5. Lingua Ignota – CALIGULA (Profound Lore)
This album took me the longest to write for because it’s so enigmatic. CALIGULA isn’t metal, with Kristin Hayter even eschewing the label from her work under the Lingua Ignota name, but it is profoundly heavy and dense in both theme and sound – well-liked by metal fans with a penchant for brutal catharsis. Two of the three tags on the album’s Bandcamp page that aren’t “United States” are “retribution” and “experimental” which just about sums it up, albeit doesn’t emotionally prepare you for the ultimate betrayal and interpersonal violence that this album is rife with. The only album on this list I can genuinely call distressing, but in that expression Hayter also tears herself from the things that beat her down and seek to destroy her. An unprecedented look into justice, the likes of which are unknown to this world.
4. Rorcal – Muladona (Independent)
Based on a supernatural horror novel by Eric Stener Carlson, this sludge metal album is unparalleled in terms of gritty and disturbing storytelling. Utilizing recitation of some first-person passages from the novel itself – from the author himself – this album pummels you to dust as if every drum beat is hell’s mortar and pestle. The atmosphere is paranoid and threatening, the tone is violent and unrelenting, Muladona imagines a hellscape that feels all too real with its remarkable detail and expert craft.
3. Avandra – Descender (Blood Music)
Christian Ayala Cruz wrote Descender’s songs around the time his homeland of Puerto Rico was ravaged by extreme weather in 2017 and mostly left to fend for itself, crippled and literally drowning. You can feel that sense of bleakness embedded in Avandra’s Cynic-like progressive metal. It’s such an emotional masterpiece of the genre and its first two tracks, “Beyond the Threshold, Pt. I and II”, are probably the most stirring tracks I’ve heard all year in metal.
2. Wilderun – Veil of Imagination (Independent)

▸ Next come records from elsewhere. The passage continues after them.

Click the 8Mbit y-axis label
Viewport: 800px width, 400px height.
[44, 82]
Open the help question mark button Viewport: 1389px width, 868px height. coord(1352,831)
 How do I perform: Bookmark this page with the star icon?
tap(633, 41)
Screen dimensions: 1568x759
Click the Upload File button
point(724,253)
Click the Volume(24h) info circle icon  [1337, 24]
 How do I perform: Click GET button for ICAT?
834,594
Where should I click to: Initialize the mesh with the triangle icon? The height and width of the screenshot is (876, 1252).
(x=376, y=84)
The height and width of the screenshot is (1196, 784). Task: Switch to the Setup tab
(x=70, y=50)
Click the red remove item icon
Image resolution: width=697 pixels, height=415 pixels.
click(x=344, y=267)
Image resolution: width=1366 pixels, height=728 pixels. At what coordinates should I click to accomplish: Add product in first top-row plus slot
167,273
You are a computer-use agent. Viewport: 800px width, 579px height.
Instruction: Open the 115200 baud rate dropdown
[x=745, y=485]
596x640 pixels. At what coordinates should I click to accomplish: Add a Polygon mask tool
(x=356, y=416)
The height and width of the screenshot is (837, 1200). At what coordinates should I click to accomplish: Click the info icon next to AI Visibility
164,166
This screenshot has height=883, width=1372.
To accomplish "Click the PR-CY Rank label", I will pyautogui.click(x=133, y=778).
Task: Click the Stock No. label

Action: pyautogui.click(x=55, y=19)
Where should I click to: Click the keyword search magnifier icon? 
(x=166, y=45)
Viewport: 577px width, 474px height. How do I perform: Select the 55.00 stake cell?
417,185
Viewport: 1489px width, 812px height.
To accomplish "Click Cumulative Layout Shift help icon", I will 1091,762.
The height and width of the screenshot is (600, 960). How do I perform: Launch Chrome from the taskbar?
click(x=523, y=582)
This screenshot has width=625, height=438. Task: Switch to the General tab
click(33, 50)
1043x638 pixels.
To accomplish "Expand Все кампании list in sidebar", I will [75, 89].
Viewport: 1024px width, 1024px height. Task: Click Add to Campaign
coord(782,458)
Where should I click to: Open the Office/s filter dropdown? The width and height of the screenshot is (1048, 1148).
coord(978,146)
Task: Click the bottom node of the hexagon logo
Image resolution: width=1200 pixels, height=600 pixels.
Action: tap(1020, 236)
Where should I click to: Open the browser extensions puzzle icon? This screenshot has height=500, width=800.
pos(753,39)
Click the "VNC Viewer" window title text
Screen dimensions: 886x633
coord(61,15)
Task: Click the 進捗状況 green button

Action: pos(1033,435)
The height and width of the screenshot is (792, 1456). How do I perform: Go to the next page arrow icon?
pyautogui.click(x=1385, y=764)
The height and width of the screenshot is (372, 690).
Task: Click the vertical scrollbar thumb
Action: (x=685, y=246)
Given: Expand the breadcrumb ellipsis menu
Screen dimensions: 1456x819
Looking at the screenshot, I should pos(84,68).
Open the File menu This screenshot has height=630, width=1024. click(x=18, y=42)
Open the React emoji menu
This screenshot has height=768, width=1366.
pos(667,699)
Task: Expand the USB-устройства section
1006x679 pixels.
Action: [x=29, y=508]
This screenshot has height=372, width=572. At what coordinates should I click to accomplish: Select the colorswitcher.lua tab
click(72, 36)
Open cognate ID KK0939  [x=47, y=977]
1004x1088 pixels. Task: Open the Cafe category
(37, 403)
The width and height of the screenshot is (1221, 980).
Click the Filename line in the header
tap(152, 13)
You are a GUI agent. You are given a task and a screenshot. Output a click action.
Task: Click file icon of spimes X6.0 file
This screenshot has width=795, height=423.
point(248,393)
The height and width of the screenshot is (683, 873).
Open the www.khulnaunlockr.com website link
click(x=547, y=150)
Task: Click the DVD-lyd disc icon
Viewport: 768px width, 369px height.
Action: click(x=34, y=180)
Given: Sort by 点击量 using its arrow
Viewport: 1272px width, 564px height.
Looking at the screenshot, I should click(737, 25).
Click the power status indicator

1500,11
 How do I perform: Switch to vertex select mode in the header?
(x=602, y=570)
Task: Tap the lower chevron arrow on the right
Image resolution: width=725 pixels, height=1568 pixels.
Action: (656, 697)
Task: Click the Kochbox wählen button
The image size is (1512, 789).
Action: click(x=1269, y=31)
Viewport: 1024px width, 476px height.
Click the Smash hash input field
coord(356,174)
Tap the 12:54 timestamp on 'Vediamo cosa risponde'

Holy shit, this album is amazing. Epic doesn’t even begin to accurately describe the scale of this album. It’s so massive in its orchestral progressive metal stylings that I believe there are no words to properly frame its size. The album’s story is magnificently fantastical, showing you realms untravelled by humankind. The emotional breadth of it all calls forth a supreme primal magic untapped by anyone, only used by deities long gone from this planet. It’s so good, I’m still not over the fact that Wilderun managed to outdo themselves from their last stunning LP, Sleep at the Edge of the Earth. This would easily be my album of the year were it not for an album that just barely eclipses it in terms of artistry…
1. The Chemical Mind – Beneath the Shadow It Casts (Independent)
Don’t let the artwork fool you – this is the best atmospheric black metal I’ve probably ever heard. The Chemical Mind is a one-man band conceived by Nick Krueger, multi-instrumentalist and vanguard of heavy music. Kreuger dared to be different with how he approached his art, using depth in his sound to cascade beautifully into the places he wanted to show us, writing ethereal poetry by which he relays stories untold. Beneath the Shadow It Casts feels spring-like, surrounded by forests inhabited by ethereal forces. With some help from Xanthochroid vocalists Sam Meador and Matthew Earl (check them out too – amazing stuff), we get a full-fledged, transcendental experience that isn’t just the best album I’ve heard in 2019, but one of the best I’ve heard in my life.